__EXERCISE DESCRIPTION__.
Look below for the line containing "The width and height of the screenshot is (980, 547)." and the line containing "Viewport: 645px width, 812px height.", then set down both and every line between them exactly, without pictures.

##### STORED DATA #####

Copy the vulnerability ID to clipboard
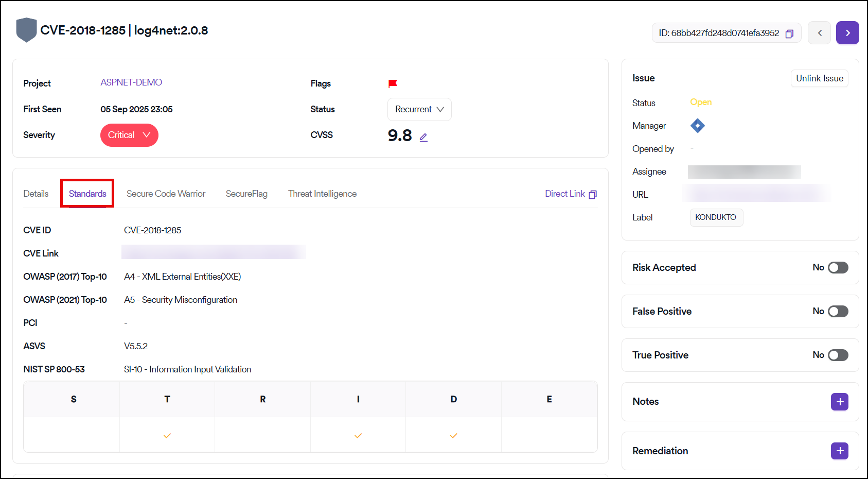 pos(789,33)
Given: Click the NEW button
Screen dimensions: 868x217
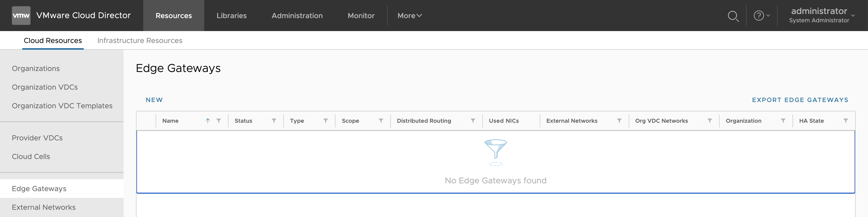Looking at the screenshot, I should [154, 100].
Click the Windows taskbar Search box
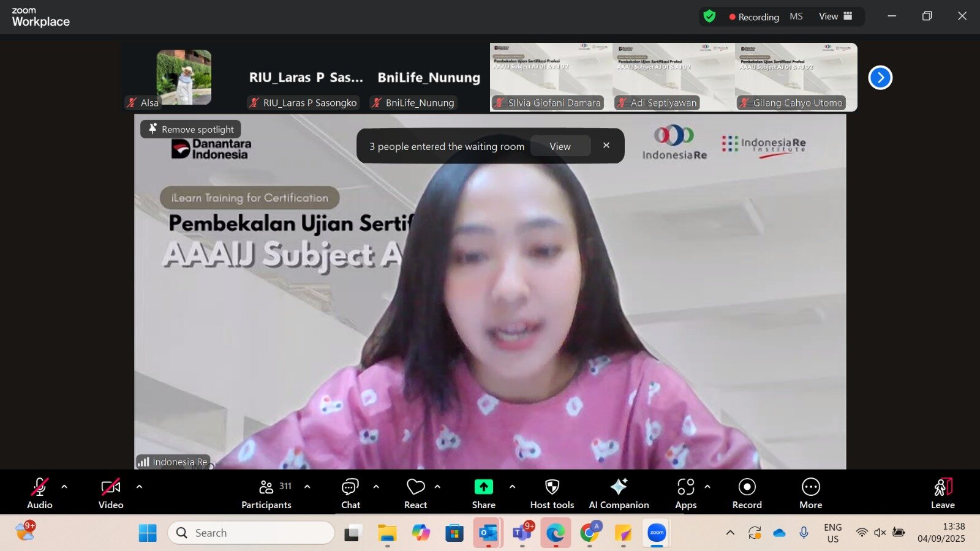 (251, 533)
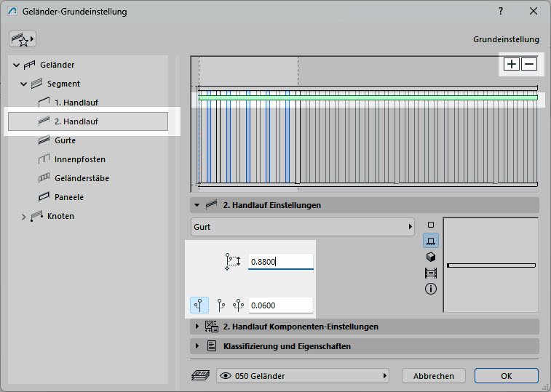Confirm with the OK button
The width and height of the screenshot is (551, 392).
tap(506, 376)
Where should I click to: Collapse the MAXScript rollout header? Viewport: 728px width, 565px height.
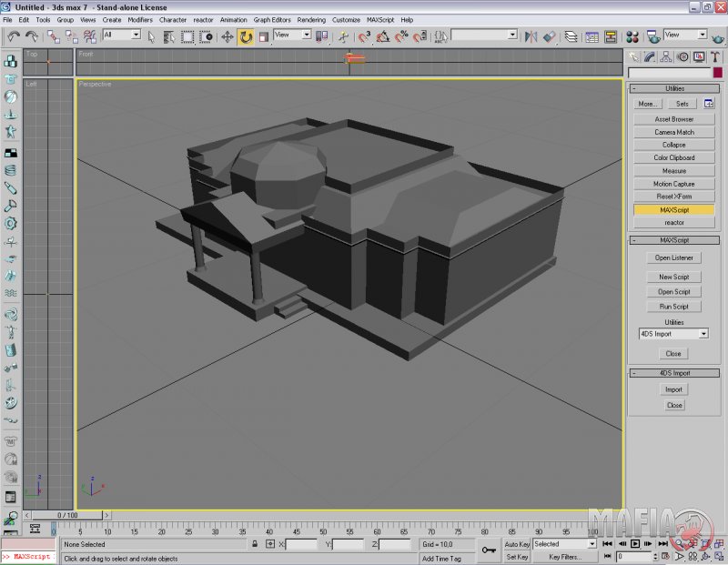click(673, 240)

#####
##### STORED DATA #####

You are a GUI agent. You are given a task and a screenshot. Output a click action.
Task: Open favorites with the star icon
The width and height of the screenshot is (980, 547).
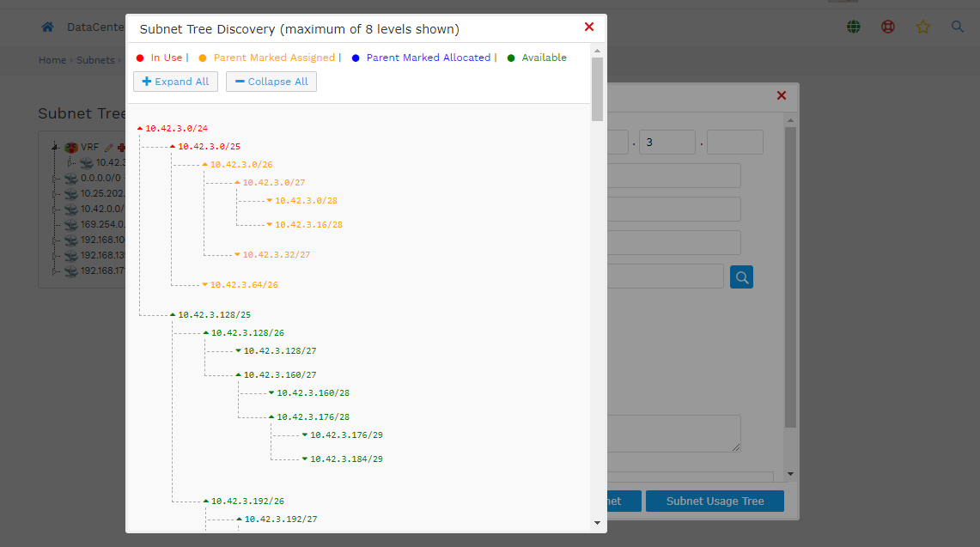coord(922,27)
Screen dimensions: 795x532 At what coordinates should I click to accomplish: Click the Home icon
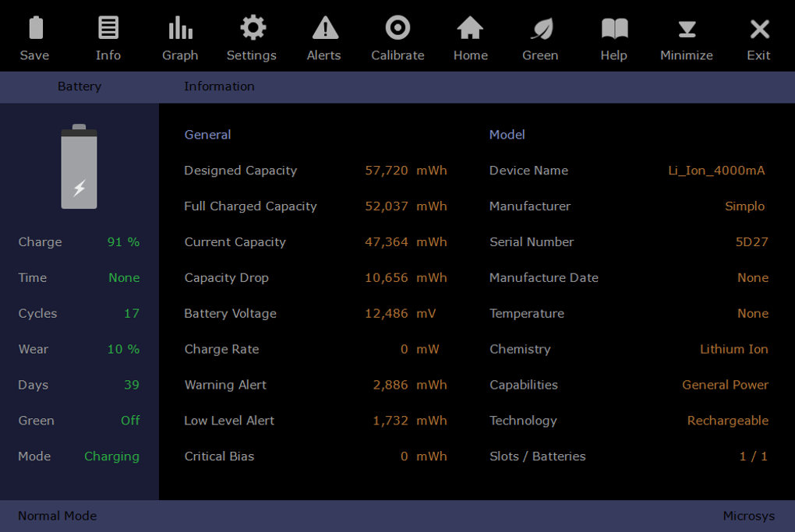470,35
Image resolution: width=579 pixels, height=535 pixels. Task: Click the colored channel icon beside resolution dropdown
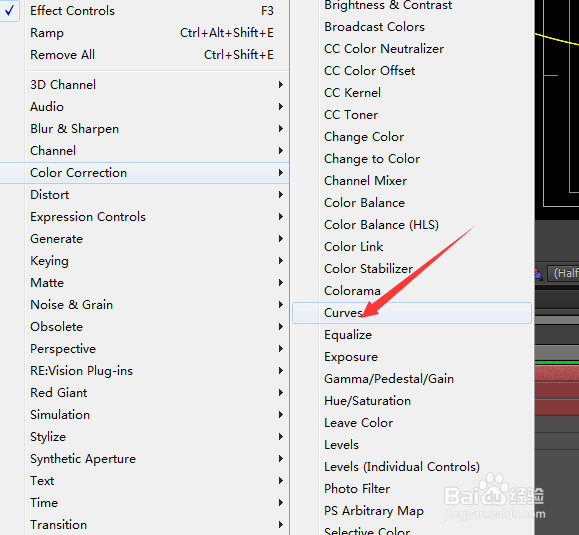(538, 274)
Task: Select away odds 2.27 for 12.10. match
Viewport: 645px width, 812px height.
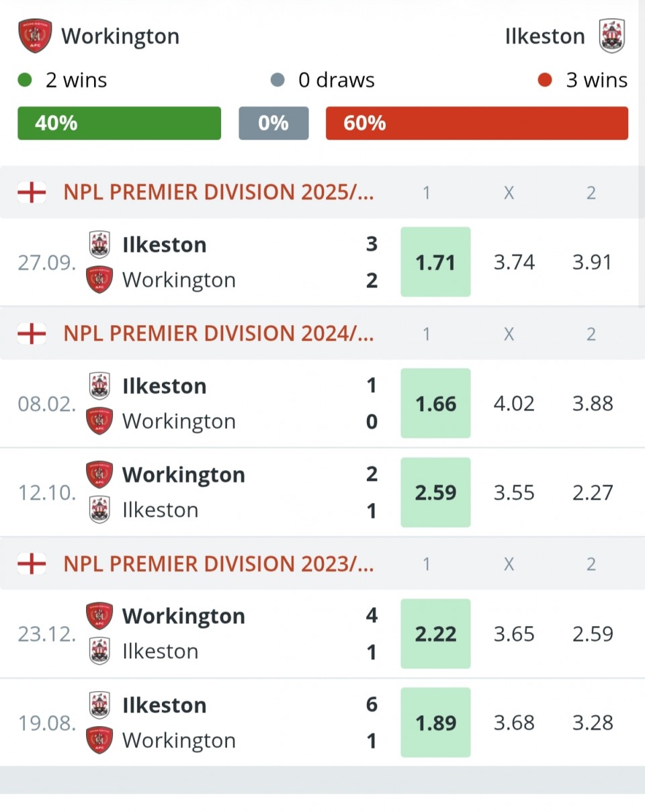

#####
##### STORED DATA #####

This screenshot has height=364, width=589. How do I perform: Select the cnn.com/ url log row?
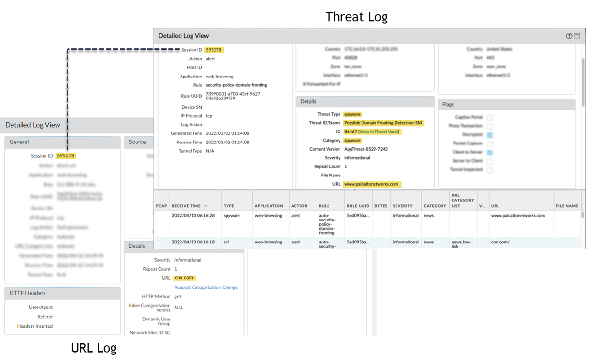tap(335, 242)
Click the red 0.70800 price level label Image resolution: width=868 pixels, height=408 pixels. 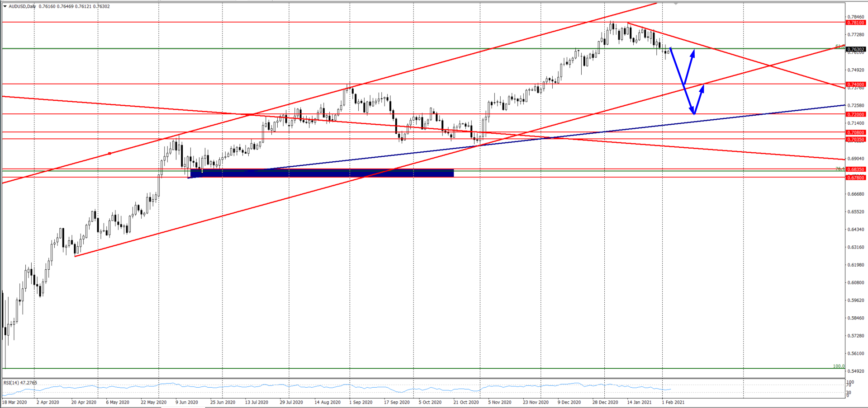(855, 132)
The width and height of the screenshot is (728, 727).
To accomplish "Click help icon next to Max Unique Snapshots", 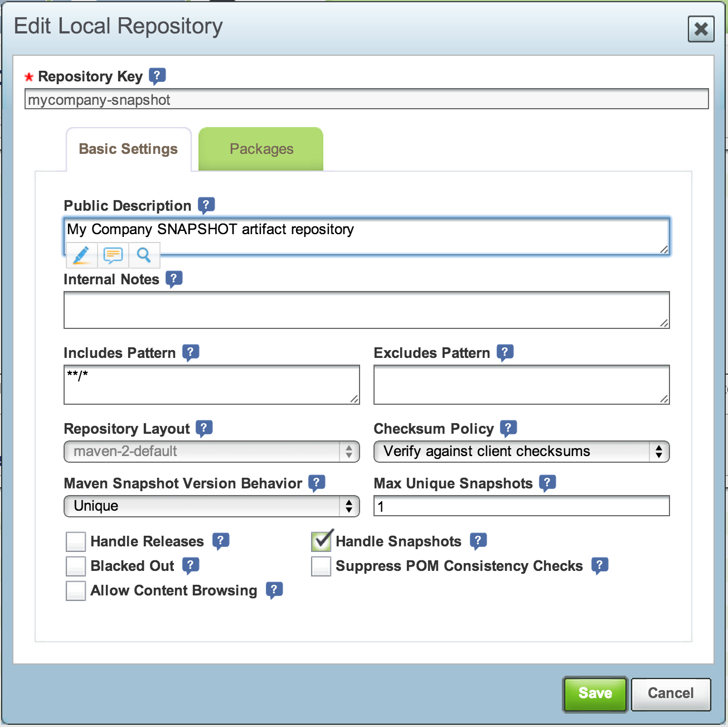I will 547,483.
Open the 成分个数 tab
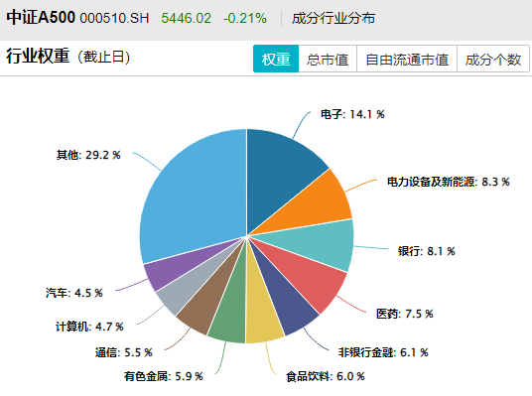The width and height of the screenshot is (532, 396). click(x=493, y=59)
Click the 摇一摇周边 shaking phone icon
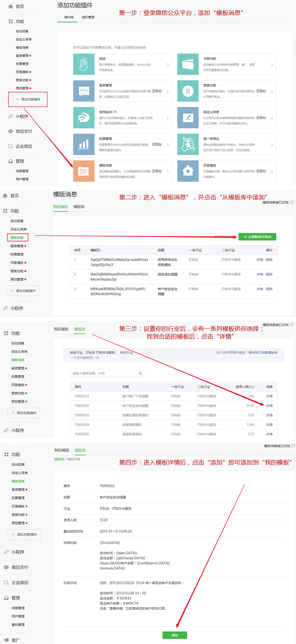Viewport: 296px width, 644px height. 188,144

#####

__SOLUTION TO THE PROBLEM__.
The width and height of the screenshot is (980, 547).
coord(922,27)
Screen dimensions: 795x532 At what coordinates should I click to accomplish: Click the Home icon
470,35
Image resolution: width=579 pixels, height=535 pixels. Task: Click the colored channel icon beside resolution dropdown
(538, 274)
Task: Select away odds 2.27 for 12.10. match
Viewport: 645px width, 812px height.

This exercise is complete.